§ **DATA LISTING**:
────────
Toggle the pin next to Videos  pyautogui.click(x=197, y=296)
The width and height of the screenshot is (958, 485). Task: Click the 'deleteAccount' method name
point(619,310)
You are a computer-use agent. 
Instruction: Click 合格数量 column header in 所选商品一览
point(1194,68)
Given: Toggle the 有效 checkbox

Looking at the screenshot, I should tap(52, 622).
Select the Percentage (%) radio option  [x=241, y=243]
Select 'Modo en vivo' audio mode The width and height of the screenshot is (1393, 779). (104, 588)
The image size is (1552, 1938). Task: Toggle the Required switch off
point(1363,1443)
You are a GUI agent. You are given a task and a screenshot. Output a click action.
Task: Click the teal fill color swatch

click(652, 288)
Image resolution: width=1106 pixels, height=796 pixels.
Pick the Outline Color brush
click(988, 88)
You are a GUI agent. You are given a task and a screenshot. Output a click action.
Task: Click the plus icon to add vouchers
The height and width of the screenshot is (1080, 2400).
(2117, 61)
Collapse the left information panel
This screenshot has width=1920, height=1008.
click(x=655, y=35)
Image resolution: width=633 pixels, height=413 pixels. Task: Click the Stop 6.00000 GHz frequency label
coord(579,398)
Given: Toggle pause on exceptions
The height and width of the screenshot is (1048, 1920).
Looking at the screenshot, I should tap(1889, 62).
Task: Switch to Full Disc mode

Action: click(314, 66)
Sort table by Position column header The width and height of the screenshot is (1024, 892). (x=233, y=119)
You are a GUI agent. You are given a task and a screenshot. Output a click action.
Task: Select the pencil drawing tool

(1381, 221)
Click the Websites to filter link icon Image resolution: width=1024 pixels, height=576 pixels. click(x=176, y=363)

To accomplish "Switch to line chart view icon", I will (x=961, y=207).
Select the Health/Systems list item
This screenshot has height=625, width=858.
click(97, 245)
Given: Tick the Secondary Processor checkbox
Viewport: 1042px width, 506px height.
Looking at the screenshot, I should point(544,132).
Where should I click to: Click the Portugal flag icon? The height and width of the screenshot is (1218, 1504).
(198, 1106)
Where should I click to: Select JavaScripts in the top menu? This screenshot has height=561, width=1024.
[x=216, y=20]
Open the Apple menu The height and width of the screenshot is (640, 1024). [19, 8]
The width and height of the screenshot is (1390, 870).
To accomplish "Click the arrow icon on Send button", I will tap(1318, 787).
────────
§ **PROBLEM REQUIREMENTS**: Nothing but the lines from the one that contains "The width and height of the screenshot is (1390, 870)." through the end of the listing above should be copied, each exactly as written.

§ **RESULT FOR THIS TASK**:
The width and height of the screenshot is (1390, 870).
To accomplish "Click the arrow icon on Send button", I will tap(1318, 787).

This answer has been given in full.